■ To do
Can you update the lines from the one containing "is (2520, 1458)." through the one containing "Screen dimensions: 1439x670 coord(178,105)" so that "icon" becomes "symbol" and everything else stays the same?

■ Input data
--------

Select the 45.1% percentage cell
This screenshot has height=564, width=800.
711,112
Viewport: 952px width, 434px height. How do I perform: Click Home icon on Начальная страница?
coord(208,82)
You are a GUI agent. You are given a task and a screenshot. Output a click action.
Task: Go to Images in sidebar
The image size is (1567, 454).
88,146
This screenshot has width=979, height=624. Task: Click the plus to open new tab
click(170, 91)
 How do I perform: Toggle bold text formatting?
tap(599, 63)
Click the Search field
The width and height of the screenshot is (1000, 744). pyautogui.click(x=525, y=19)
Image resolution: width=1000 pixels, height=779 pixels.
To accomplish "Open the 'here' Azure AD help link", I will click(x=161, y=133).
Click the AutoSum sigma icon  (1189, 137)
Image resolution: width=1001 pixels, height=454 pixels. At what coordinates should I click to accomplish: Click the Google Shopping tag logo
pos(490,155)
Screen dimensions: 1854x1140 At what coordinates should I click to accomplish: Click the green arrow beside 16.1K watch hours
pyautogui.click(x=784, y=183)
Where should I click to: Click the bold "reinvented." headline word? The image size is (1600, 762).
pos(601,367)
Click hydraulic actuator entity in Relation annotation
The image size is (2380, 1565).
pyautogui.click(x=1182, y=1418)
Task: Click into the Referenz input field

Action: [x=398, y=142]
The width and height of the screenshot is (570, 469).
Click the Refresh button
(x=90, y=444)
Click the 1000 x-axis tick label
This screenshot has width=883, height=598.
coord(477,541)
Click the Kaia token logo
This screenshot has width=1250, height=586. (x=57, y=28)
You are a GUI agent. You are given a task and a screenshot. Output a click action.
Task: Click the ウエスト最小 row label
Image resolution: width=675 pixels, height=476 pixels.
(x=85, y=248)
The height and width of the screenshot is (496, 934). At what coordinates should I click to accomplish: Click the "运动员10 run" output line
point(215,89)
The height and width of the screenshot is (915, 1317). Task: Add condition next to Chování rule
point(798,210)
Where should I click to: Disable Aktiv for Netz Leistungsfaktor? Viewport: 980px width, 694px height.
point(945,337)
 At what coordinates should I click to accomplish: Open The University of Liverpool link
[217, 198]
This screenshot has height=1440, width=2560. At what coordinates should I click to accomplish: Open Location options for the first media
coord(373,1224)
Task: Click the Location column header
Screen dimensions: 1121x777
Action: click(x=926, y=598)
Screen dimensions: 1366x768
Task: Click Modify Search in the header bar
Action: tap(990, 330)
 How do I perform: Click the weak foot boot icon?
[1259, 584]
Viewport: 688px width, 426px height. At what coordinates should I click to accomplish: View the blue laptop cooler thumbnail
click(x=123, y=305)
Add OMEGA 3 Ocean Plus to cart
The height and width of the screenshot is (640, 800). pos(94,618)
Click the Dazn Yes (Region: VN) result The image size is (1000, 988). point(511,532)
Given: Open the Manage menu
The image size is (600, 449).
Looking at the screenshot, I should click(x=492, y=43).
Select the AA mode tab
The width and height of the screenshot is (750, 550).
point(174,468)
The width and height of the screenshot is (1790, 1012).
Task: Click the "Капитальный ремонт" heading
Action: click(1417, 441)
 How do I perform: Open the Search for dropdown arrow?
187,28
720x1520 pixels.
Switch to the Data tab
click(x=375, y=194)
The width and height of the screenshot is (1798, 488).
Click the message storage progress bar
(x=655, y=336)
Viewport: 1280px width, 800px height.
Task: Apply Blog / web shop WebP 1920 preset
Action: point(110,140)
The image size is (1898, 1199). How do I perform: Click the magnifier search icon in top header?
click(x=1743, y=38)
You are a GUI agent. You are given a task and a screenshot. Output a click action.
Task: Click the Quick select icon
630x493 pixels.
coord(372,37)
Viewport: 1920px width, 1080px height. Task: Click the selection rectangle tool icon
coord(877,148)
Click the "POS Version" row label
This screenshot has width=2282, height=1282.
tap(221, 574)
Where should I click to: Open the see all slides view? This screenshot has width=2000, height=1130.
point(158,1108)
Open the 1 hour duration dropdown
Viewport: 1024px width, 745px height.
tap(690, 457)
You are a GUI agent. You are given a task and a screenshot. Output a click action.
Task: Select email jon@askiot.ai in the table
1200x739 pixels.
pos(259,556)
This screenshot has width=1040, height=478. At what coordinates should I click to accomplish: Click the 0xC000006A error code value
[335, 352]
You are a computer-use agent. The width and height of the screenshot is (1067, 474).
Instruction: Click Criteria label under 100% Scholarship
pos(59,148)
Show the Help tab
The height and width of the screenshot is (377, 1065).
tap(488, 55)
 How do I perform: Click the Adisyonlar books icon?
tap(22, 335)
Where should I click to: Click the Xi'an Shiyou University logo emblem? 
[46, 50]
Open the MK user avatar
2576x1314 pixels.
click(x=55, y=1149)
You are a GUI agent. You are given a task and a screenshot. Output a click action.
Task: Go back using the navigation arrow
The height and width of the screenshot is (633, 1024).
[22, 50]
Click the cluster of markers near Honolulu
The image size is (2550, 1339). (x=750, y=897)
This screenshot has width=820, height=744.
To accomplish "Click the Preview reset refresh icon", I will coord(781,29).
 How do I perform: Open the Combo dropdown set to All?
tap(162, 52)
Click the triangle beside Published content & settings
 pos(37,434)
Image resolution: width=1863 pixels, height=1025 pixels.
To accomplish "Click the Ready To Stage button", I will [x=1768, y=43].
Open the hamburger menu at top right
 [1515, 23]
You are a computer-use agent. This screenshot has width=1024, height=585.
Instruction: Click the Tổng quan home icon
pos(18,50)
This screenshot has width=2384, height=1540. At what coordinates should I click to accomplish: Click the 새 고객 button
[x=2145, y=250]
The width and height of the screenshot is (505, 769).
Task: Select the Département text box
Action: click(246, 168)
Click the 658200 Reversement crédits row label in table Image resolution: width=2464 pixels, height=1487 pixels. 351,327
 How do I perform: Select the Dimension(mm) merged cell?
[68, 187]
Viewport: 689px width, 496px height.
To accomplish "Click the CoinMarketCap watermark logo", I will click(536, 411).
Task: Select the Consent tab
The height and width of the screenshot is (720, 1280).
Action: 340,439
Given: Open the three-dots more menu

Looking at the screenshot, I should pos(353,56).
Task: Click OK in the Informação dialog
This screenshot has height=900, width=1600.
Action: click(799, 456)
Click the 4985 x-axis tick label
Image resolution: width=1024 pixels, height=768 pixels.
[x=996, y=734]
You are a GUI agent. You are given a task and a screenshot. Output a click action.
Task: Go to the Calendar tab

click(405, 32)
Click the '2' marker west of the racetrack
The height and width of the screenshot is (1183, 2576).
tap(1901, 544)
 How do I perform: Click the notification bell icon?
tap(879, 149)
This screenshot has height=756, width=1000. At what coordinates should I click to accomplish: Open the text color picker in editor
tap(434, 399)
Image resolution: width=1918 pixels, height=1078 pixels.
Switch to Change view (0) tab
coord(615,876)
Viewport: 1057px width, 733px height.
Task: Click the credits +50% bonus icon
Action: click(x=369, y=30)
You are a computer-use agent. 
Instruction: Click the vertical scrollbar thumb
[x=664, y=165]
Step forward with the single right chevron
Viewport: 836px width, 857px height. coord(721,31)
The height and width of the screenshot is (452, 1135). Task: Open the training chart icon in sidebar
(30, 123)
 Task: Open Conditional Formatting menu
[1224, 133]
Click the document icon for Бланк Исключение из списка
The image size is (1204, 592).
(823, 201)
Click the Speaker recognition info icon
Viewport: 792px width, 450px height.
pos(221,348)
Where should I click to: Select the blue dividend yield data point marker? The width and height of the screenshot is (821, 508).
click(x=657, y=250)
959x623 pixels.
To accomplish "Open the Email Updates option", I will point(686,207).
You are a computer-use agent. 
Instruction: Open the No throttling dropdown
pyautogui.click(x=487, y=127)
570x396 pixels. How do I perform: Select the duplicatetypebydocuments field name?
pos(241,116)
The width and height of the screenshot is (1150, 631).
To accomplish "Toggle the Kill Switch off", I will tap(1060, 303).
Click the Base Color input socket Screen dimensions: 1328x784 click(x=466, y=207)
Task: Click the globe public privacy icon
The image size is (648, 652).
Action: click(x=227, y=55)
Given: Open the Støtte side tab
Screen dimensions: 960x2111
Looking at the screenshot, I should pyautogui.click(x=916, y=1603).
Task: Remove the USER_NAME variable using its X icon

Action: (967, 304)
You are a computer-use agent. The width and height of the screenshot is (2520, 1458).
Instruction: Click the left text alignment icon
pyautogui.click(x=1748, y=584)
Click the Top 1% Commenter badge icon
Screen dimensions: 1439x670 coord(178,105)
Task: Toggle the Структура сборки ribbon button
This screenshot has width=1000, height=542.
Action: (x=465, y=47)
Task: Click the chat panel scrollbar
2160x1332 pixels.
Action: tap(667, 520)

--------

■ Result
You are a computer-use agent. The width and height of the screenshot is (2520, 1458).
Instruction: Click the left text alignment symbol
pyautogui.click(x=1748, y=584)
Click the Top 1% Commenter badge symbol
Screen dimensions: 1439x670 coord(178,105)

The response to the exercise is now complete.